How data centers use water
Data centers primarily use water to cool racks of densely packed servers that generate a lot of heat. The most popular system has been evaporative cooling, which uses less energy than traditional air conditioning — and therefore puts less strain on the grid and can cause fewer carbon emissions — but laps up more water.
“We started doing detailed hydrological assessments at every single one of the campuses that we’re considering before a design is selected,” Townsend said. “If we found that the watershed is in stress, we didn’t use evaporative cooling.”
The AI boom is shifting things, however. The latest AI chips have much higher power densities and can be packed more tightly together, so traditional cooling technologies often aren’t sufficient to keep temperatures down. That has led developers to pursue direct-to-chip, closed-loop cooling, which uses less water than evaporative cooling but more than traditional air cooling. Cold plates are placed directly on hot chips, and a liquid coolant recirculates through sealed pipes.
Townsend said Google has used direct-to-chip approaches for more than a decade, but most of its data centers use evaporative or air cooling.
Meta, Amazon, and Microsoft have all said they are shifting toward closed-loop for AI factories, though it’s unclear how widespread it is in practice. The companies don’t disclose how much water they consume at the site level, but in 2023, Meta reported that its data centers globally consumed 776 million gallons of water, accounting for 95% of the company’s total. Each of those tech giants has promised to eventually become “water positive” across their operations — meaning they replenish more water than they consume — and invest in public infrastructure.
Even without clear numbers, it’s apparent that water use across the industry is surging. In 2023, before the AI boom was fully underway, the Lawrence Berkeley National Laboratory estimated that U.S. data centers consumed 17 billion gallons of water directly through cooling, and projected that by 2028, that amount could quadruple to nearly 33 billion gallons.
By comparison, that would be about 1% of the water that Americans use on their lawns each year.
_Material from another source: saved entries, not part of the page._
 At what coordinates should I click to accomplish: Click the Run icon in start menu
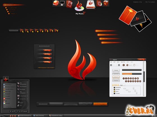tap(18, 106)
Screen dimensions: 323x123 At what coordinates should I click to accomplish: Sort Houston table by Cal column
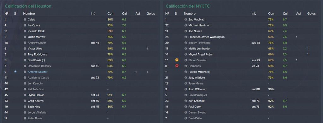124,14
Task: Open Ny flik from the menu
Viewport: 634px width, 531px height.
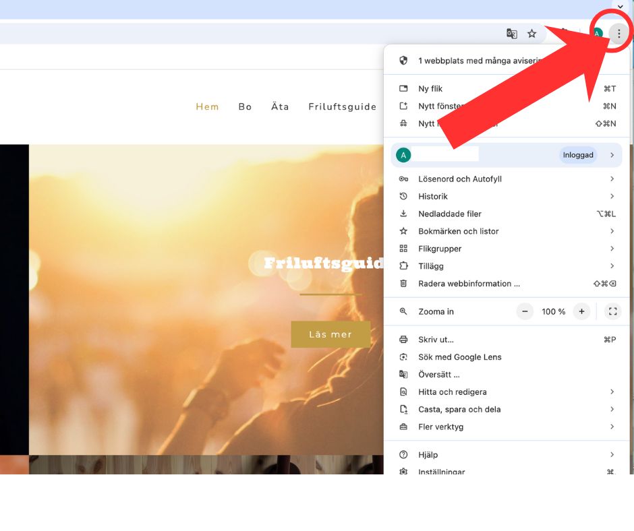Action: pos(430,89)
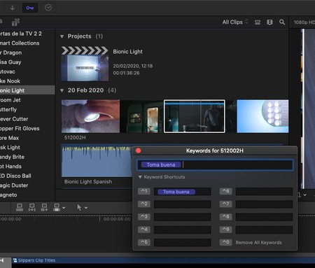Open the All Clips filter dropdown
The width and height of the screenshot is (315, 268).
point(235,22)
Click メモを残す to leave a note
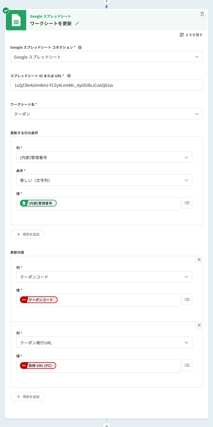 (x=191, y=35)
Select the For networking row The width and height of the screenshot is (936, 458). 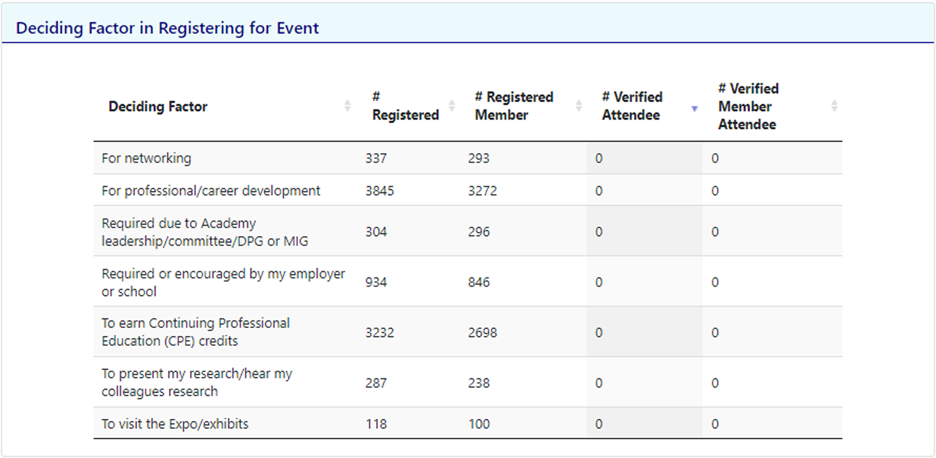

But data centers also indirectly consume water because the power plants they rely on for electricity have their own cooling needs.
Researchers estimated an indirect water footprint of 200 billion gallons in 2023, with the caveat that they were constrained “due to the unavailability of facility-level data.” These estimates also didn’t account for on-site, behind-the-meter generation, which could “significantly affect water consumption” estimates depending on the electricity source, the report said.